In the records below, find the line with "Task: Close the Cancel order dialog with X" and the line with "Screen dimensions: 851x716". Print both exactly, along with every line between them, and no other line.

▸ **DATA EXCERPTS**:
•••••
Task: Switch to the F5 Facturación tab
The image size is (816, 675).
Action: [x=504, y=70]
•••••
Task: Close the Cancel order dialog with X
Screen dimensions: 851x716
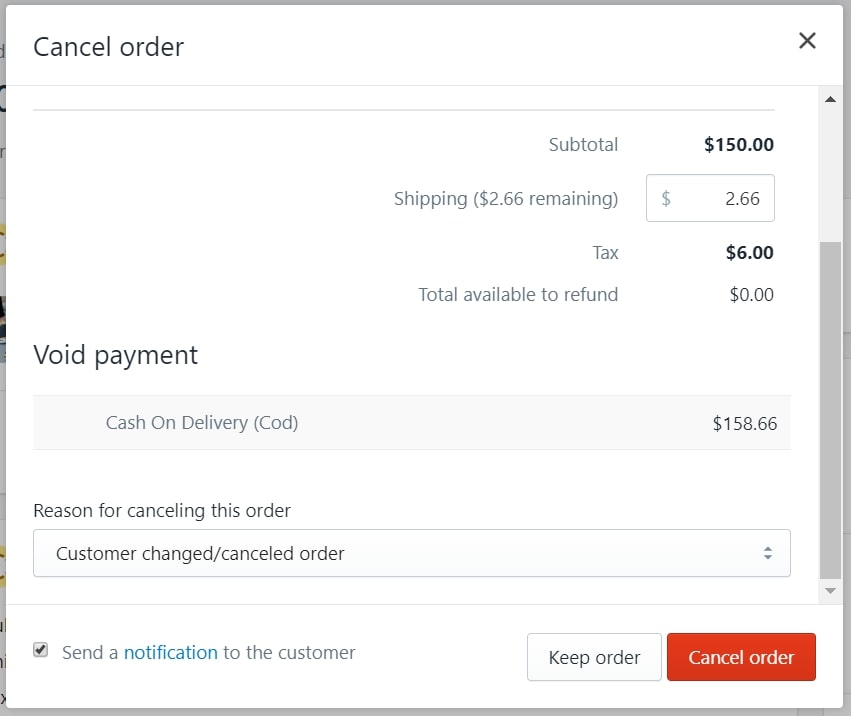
•••••
▸ **RESPONSE TO THE TASK**:
Task: Close the Cancel order dialog with X
Screen dimensions: 851x716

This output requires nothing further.